A Storage Scheme for Multi-dimensional Databases Using Extendible Array Files
International Workshop on Spatio-Temporal Database Management
Large scale scientific datasets are generally modeled as k-dimensional arrays, since this model is amenable to the form of analyses and visualization of the scientific phenomenon often investigated. In recent years, organizations have adopted the use of on-line analytical processing (OLAP), methods and statistical analyses to make strategic business decisions using enterprise data that are modeled as multi-dimensional arrays as well. In both of these domains, the datasets have the propensity to
... gradually grow, reaching orders of terabytes. However, the storage schemes used for these arrays correspond to those where the array elements are allocated in a sequence of consecutive locations according to an ordering of array mapping functions that map k-dimensional indices one-to-one onto the linear locations. Such schemes limit the degree of extendibility of the array to one dimension only. We present a method of allocating storage for the elements of a dense multidimensional extendible array such that the bounds on the indices of the respective dimensions can be arbitrarily extended without reorganizing previously allocated elements.

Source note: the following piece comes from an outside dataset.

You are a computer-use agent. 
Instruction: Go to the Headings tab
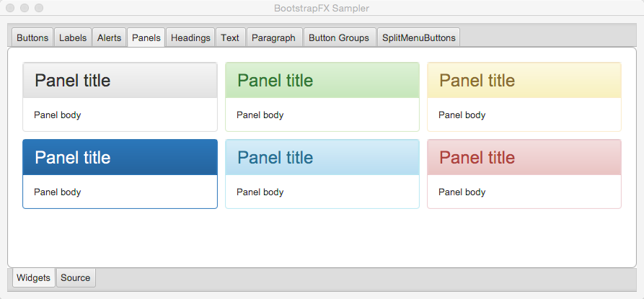click(x=190, y=37)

We give a mapping function F * (), and its inverse F −1 * (), for computing the linear address of an array element given its k-dimensional index. The technique adopts the mapping function, for realizing an extendible array with arbitrary extendibility in main memory, to implement such array files. We show how the extendible array file implementation gives an efficient storage scheme for both scientific and OLAP multi-dimensional datasets that are allowed to incrementally grow without incurring the prohibitive costs of reorganizations.